Diamonds shine light on the Earth's inner workings
These shiny gems might just hide secrets about what's happening under the Earth's surface
Diamonds may be a scientist’s best friend: These tightly packed carbon beauties played a crucial role in revealing the Earth’s inner workings, including subterranean oceans and time stamps of the planet’s first tectonic shifts.
The discoveries came from the Deep Carbon Observatory (DCO) program. The study started in 2009 and has resulted in 1,400 research papers from 1,200 scientists. To celebrate its ten-year anniversary, the collected research is now being presented and celebrated through Saturday in Washington, DC at the U.S. National Academy of Sciences. Out of these thousands of papers, the program identifies ten major discoveries for its ten years of operation, including previously unknown carbon-minerals, an ocean of water within the Earth’s mantle, clues to life’s origins and a thriving microbial biosphere.
And the project isn’t over yet. Catherine McCammon, a contributing scientist on the project described the DCO as the “seed from which decades of future discoveries in deep carbon science will grow.”
Another contributing scientist, Isabelle Daniel, also says that what made this research initiative especially impactful were the number of different scientific disciplines and countries involved in the research.
“Working together across the classical boundaries has led to the discovery of a whole range of hydrocarbons forming at depth and that could feed the subsurface biosphere.”

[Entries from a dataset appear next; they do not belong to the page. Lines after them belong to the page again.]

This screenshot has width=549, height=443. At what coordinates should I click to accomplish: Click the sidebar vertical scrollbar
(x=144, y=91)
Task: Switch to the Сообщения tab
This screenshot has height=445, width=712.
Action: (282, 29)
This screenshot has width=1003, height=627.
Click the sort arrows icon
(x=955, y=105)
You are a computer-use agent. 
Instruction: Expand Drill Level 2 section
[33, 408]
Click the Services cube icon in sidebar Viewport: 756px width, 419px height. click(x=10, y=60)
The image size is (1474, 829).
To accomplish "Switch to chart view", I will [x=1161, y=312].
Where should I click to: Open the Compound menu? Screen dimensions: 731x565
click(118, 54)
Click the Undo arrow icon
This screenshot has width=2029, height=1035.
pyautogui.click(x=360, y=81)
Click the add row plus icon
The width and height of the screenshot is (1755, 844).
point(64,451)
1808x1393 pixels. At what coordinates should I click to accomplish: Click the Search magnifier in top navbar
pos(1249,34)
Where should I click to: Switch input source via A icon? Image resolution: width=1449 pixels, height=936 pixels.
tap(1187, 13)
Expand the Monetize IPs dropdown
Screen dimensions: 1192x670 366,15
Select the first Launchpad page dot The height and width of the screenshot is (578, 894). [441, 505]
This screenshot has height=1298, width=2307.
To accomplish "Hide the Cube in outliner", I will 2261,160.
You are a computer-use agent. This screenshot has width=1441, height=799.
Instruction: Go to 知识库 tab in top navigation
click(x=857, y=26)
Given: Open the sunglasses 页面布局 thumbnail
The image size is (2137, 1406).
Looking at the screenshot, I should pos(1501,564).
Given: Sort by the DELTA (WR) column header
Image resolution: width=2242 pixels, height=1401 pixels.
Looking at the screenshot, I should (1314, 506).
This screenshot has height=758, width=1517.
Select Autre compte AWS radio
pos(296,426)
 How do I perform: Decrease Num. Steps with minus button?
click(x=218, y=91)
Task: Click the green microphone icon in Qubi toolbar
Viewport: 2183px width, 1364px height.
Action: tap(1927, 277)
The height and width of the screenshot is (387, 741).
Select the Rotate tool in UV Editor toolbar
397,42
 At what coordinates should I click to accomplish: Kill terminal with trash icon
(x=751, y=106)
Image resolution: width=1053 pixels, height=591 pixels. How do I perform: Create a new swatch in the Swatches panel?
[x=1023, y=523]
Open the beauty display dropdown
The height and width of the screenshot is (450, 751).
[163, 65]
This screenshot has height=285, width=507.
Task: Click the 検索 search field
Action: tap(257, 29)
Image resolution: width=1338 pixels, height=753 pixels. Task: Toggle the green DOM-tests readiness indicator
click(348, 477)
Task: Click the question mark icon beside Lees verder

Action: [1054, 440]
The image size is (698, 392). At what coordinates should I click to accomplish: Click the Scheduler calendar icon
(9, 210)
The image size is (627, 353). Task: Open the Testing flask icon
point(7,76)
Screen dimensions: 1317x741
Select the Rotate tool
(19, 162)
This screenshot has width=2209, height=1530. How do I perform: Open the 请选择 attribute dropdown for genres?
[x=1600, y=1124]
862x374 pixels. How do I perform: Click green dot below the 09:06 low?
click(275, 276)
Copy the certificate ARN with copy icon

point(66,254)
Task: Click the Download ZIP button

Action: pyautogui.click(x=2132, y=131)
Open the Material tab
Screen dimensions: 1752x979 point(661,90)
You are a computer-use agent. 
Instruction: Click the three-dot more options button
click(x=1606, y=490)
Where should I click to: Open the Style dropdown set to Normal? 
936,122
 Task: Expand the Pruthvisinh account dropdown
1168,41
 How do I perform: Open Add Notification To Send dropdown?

You can read the DCO’s entire report on its ten years of research here, but if you don’t have time to go through 1,400 papers, here are a few of our favorite discoveries:
Subterranean Ocean Revealed
Between 1.3 million feet to 2.2 million feet below the Earth’s surface, scientists discovered pockets of diamonds that were holding on to traces of water, revealing the existence of a subterranean ocean. This water was likely pulled from Earth’s surface through tectonic movements. The mass of H2O trapped in these diamonds is greater than that in all of the Earth’s surface oceans, the researchers say.
Here’s why we care: The discovery of water deep under the Earth’s surface will enable us to learn more about the diversity and melting characteristics of different materials at this depth, including the creation and flow of important hydrocarbons like petroleum and natural gas, the scientists say.
Tectonic Time Stamps
Grinding tectonic plates are not only responsible for the earthquakes we experience today, but also for the movement of the continents across Earth’s long history. By carbon-dating some of the super-deep diamonds, researcher say they now know exactly when everything started moving around.
The beginning of tectonic activity appears to date to around 3 billion years ago, when the Earth was only 1.5 billion years old — compared to the estimated 4.5 billion years it is today.
A Secret World of Microbes
A biosphere deep under the Earth may be one of the planet’s largest ecosystems, according to one study in the project. Made up of microbes and bacteria with a carbon mass 250 to 400 times greater than that of all us surface-dwelling humans. These little organisms survive in the world’s harshest environments, thriving in extreme pressure and heat and appear to sustain themselves on gases like methane.
Studying this ecosystem can help deep-sea researchers better understand the habitats of similar abiotic animals in the oceans. It could also help astrobiologists imagine how life might survive beyond our Pale Blue Dot.